● **DIRECTIONS**: Render the text of the rows below as a JSON list of strings, one string per line, starting at the line that contains "The width and" and ending at the line that contains "tap(1863, 630)". Omit blank lines and leave the pictures out.

● **INFORMATION SHOWN**:
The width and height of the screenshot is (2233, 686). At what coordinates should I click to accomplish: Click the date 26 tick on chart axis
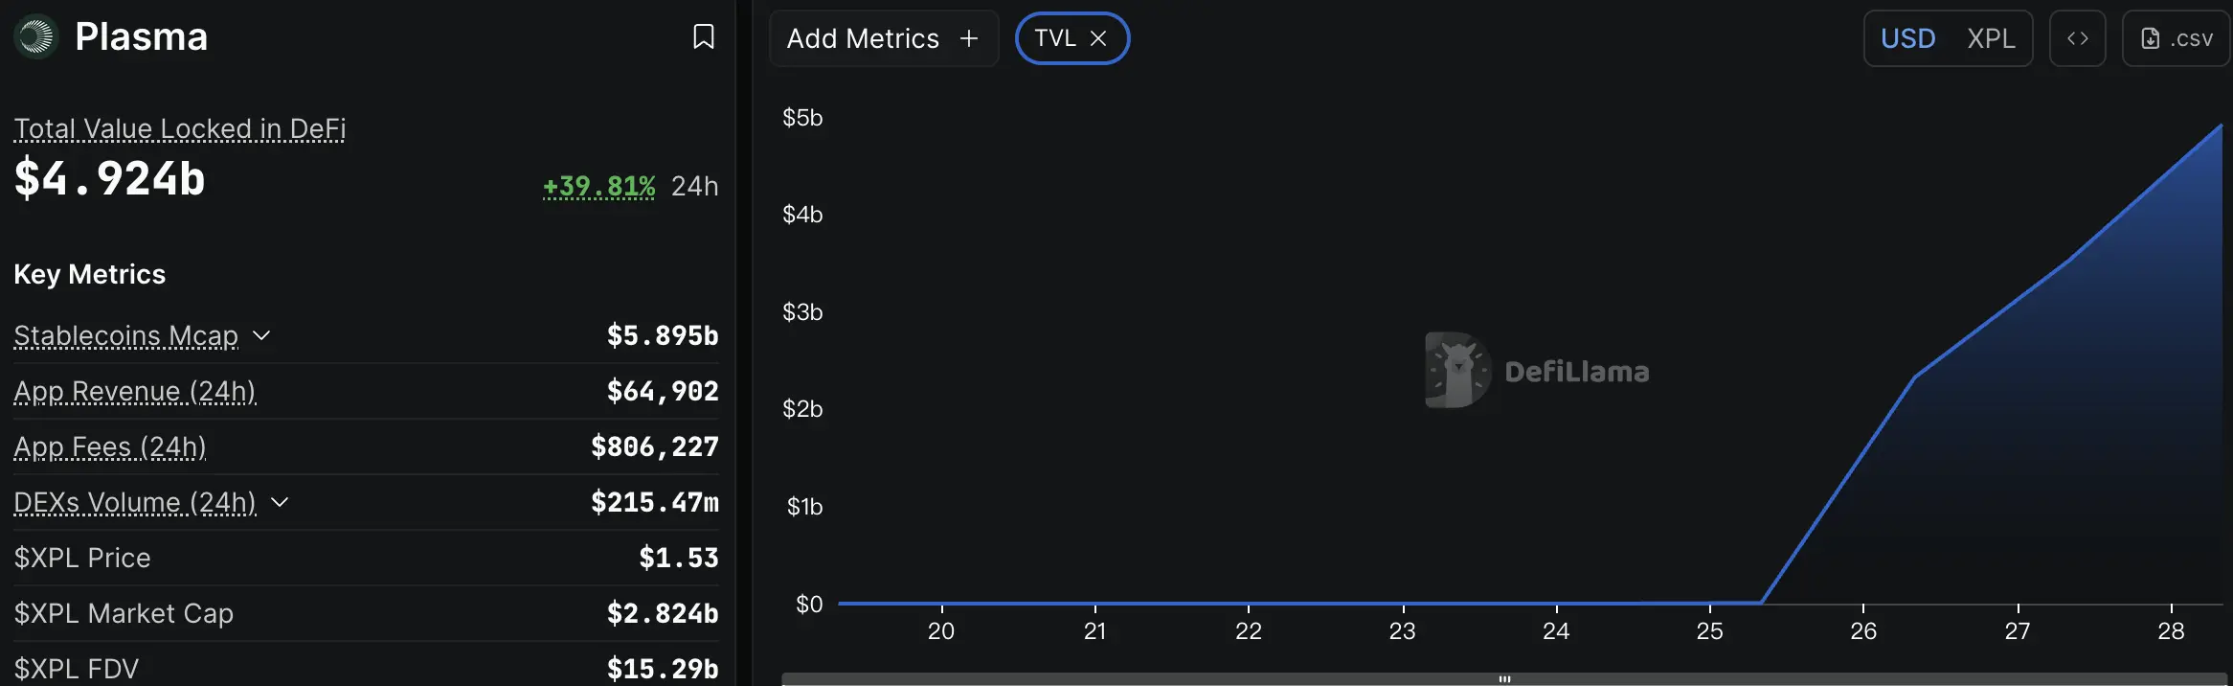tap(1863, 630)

---

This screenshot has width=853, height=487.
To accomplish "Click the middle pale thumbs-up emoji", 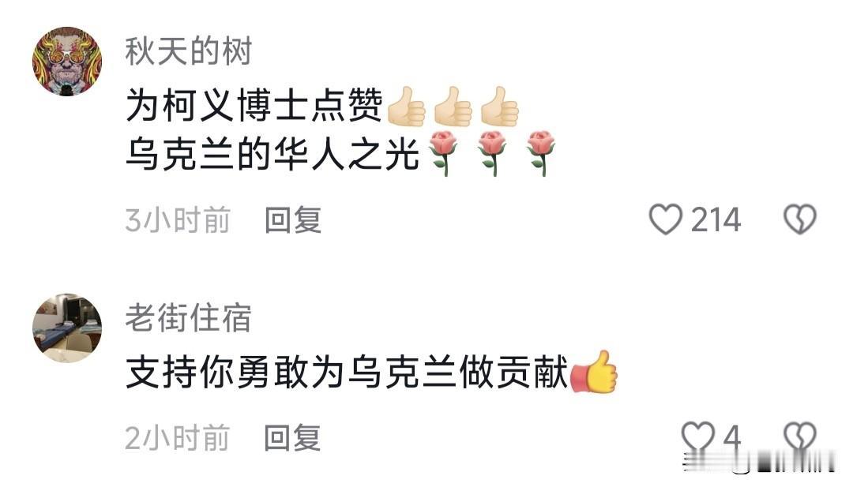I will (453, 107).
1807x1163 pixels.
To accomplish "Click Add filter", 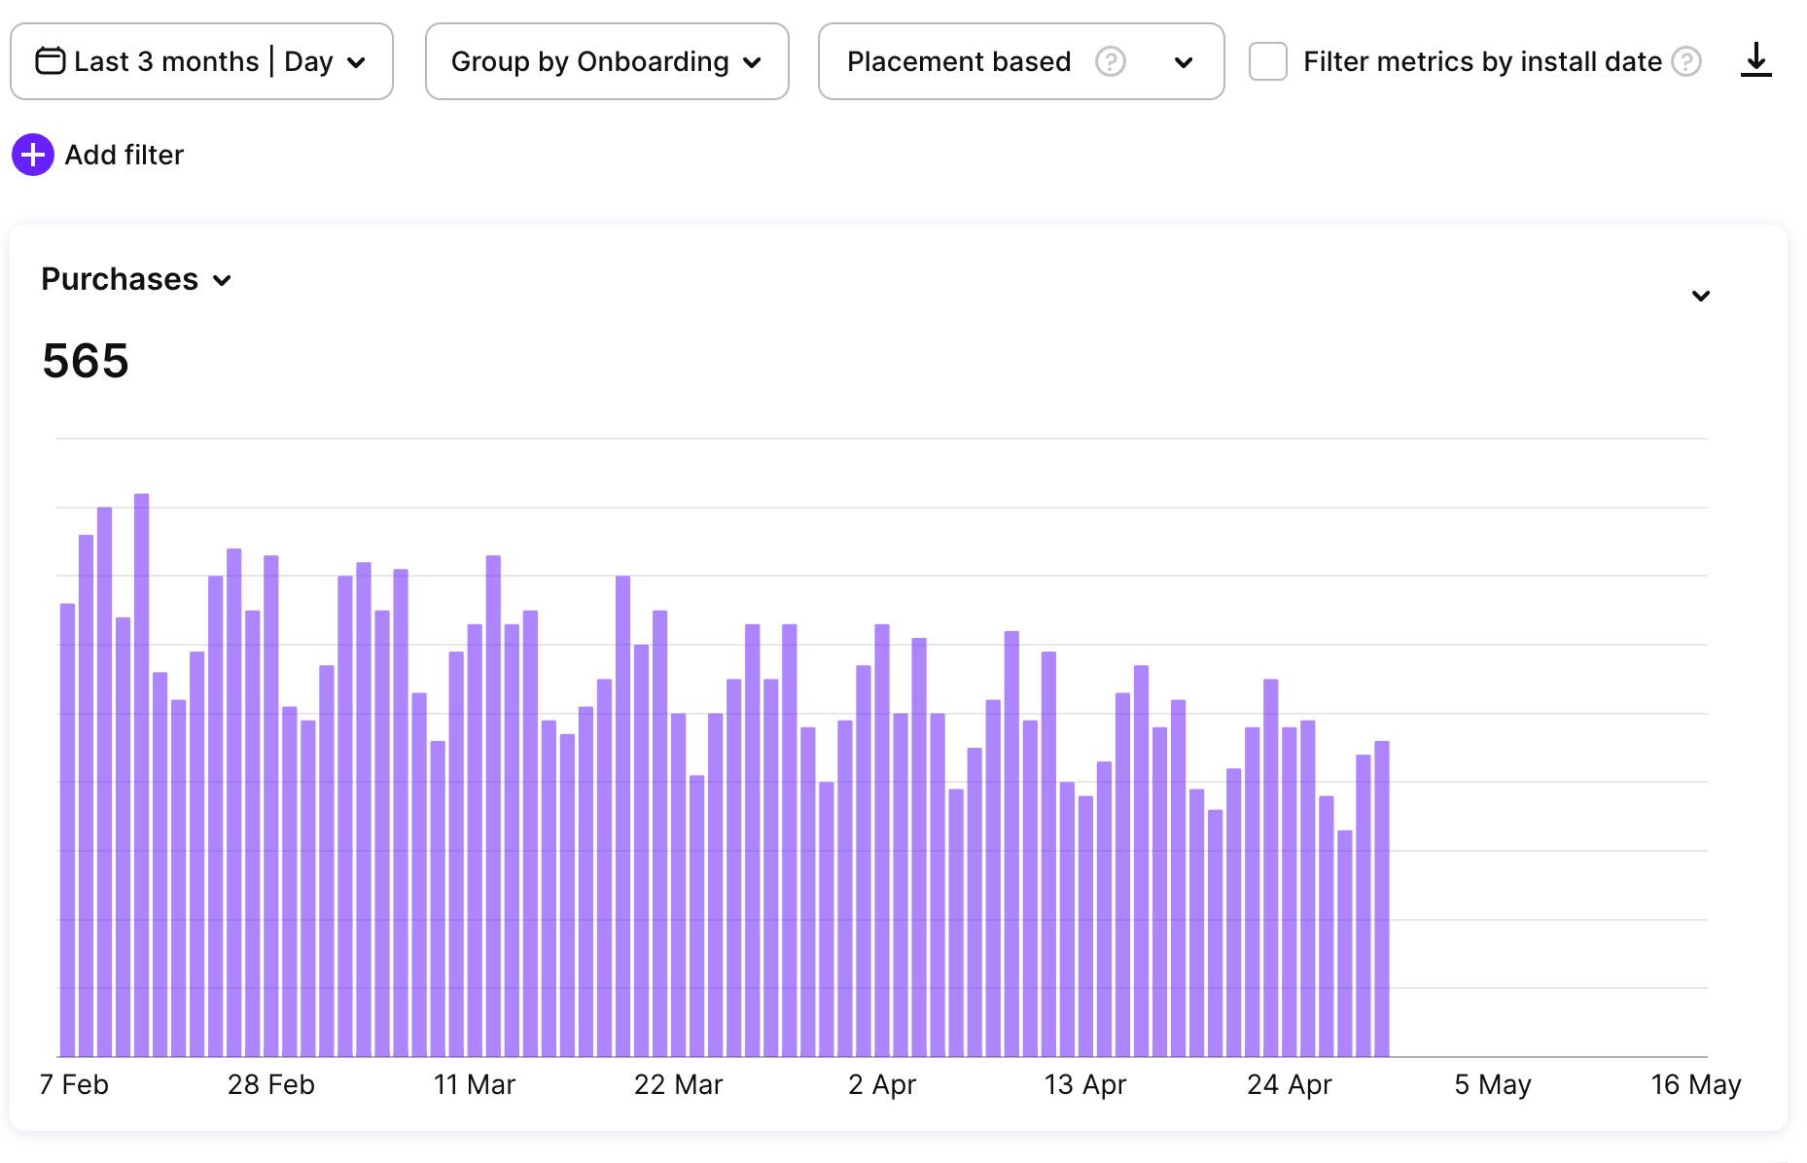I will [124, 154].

---

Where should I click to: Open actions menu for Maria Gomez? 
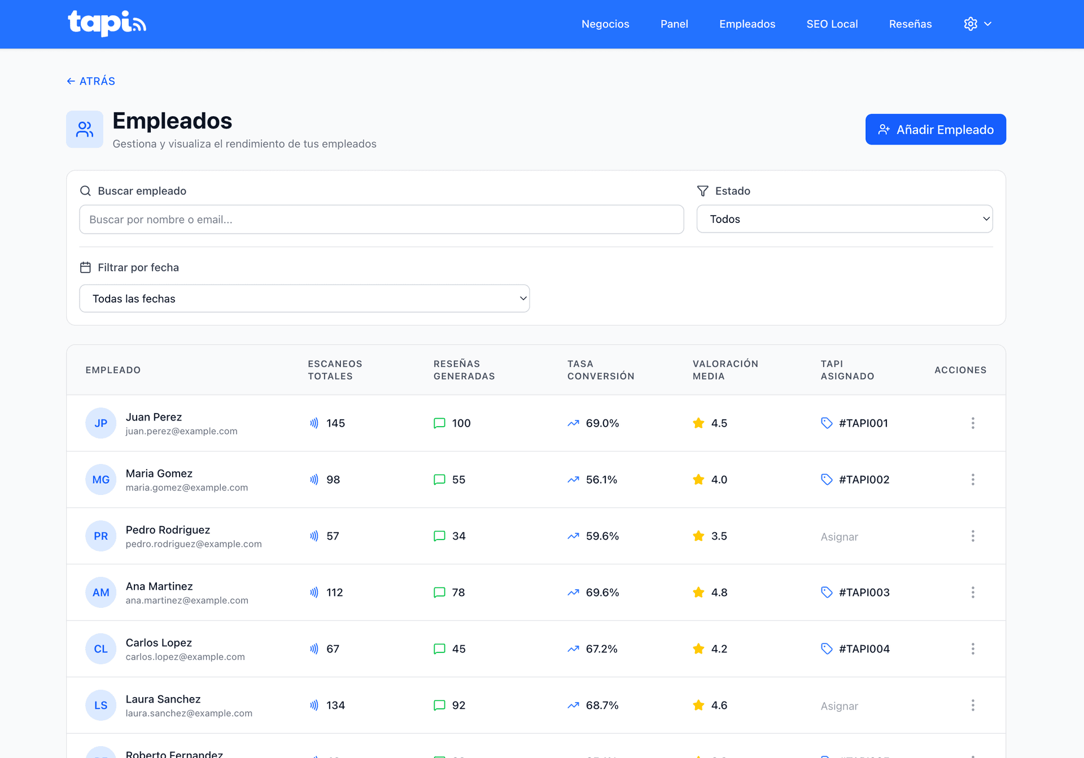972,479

● **EXPECTED OUTPUT**:
[
  "The width and height of the screenshot is (2233, 686). At what coordinates should I click to accomplish: Click the date 26 tick on chart axis",
  "tap(1863, 630)"
]